▸ **Défi 1**
Traduisez en anglais la phrase suivante de l'entretien sur la justice reproduit ci-dessous : « Cette information est nécessaire et légitime. »
▸ **Défi 2**
D'après l'entretien sur la justice reproduit ci-dessous, combien de personnes environ le projet de pool financier de Paris comprendra-t-il ?

▸ **Texte source**
════════════════════
Texte intégral
L'Est Républicain : mercredi 1er avril 1998
Q – Neuf mois après votre entrée en fonction, qu'est-ce qui a changé dans la « maison justice » ?
– Beaucoup de choses, à commencer par l'arrêt des instructions dans les dossiers individuels. De plus, j'anticipe la réforme en cours, en me conformant à l'avis du Conseil supérieur de la magistrature (CSM) pour la nomination des membres du Parquet. J'ai, par ailleurs, décidé d'annoncer uniquement les réformes que j'aurai les moyens d'appliquer. C'est la raison pour laquelle j'ai différé la question de l'appel en Cour d'assises, même si je suis d'accord sur le principe.
Q – Les relations entre la justice et le pouvoir politique ont-elles changé ?
– J'ai l'impression que les « parquetiers » sont satisfaits de ne plus avoir à souffrir d'interventions du pouvoir politique. C'est un changement considérable par rapport à la pratique de ces dernières années. Les procureurs savent aujourd'hui qu'ils sont libres de prendre leurs réquisitions dans le cadre, évidemment, des directives générales données par le ministre qui a toujours la légitimité de définir sa politique pénale.
Q – Est-ce que les procureurs seront toujours tenus de faire des rapports à la Chancellerie sur les affaires susceptibles d'intéresser le gouvernement ?
– Je dis clairement : ce n'est pas parce que le Garde des Sceaux n'intervient pas, qu'il ne doit pas être informé. Cette information est nécessaire et légitime. Elle doit être précise et régulière. Et il ne doit pas y avoir de tri.
Q – Si l'indépendance est une question de statut, c'est d'abord une question d'hommes. Allez-vous maintenir en place les procureurs qui ont fait preuve de « docilité » envers le pouvoir, qu'il soit de gauche ou de droite ?
– Je ne fais de procès d'intention à personne. A partir du moment où un nouveau système est en place, que les magistrats l'appliquent avec loyauté, je n'ai pas d'à priori.
Q – La lutte contre la délinquance financière est-elle toujours une priorité pour le gouvernement Jospin ?
– Plus que jamais et on s'en donne les moyens. La décision a été prise de créer des plates-formes financières Paris, Aix-Marseille et Lyon. J'ai demandé qu'il en soit ainsi dans d'autres régions. À terme, il y aura six à huit plates-formes de ce type en France.
Q – Plus précisément, de quoi seront-elles constituées ?
– Sur Paris, le projet de pool financier comprendra 250 personnes environ et sera en place avant la fin de l'année. Pour des raisons de place, elles quitteront le Palais de Justice pour un endroit qui n'a pas encore été choisi.
════════════════════
▸ **Extrait de données**

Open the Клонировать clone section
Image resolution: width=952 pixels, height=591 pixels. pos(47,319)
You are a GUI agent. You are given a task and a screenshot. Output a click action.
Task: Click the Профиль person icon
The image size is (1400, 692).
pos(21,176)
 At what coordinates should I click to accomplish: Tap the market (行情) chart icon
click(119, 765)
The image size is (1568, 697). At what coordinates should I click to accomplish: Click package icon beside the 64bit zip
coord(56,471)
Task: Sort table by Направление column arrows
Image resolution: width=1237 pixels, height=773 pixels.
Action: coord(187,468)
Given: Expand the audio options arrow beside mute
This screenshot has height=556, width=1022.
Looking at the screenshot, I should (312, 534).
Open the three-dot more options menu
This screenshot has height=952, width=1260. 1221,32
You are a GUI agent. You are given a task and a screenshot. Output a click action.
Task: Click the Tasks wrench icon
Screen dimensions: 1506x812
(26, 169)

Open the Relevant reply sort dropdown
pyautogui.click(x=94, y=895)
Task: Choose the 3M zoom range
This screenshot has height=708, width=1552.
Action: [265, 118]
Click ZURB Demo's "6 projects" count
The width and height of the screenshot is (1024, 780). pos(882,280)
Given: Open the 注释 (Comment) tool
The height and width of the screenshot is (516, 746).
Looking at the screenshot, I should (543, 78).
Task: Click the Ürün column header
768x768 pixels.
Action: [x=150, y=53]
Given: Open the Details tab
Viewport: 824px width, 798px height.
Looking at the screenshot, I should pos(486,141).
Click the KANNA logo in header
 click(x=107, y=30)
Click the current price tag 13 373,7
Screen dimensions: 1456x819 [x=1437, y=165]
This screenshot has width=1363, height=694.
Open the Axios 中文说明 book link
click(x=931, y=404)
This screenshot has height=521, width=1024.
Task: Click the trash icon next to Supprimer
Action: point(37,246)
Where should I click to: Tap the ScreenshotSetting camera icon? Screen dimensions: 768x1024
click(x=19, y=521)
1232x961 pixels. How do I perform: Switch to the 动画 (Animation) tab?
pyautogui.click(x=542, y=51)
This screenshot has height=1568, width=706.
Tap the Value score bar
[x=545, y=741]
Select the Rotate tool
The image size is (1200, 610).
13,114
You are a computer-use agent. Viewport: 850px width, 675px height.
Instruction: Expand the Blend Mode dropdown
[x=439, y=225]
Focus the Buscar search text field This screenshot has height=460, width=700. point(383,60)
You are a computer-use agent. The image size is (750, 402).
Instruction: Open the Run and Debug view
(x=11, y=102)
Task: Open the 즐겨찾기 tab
════════════════════
▸ **Réponse attendue 1**
This information is necessary and legitimate.

▸ **Réponse attendue 2**
Environ 250 personnes.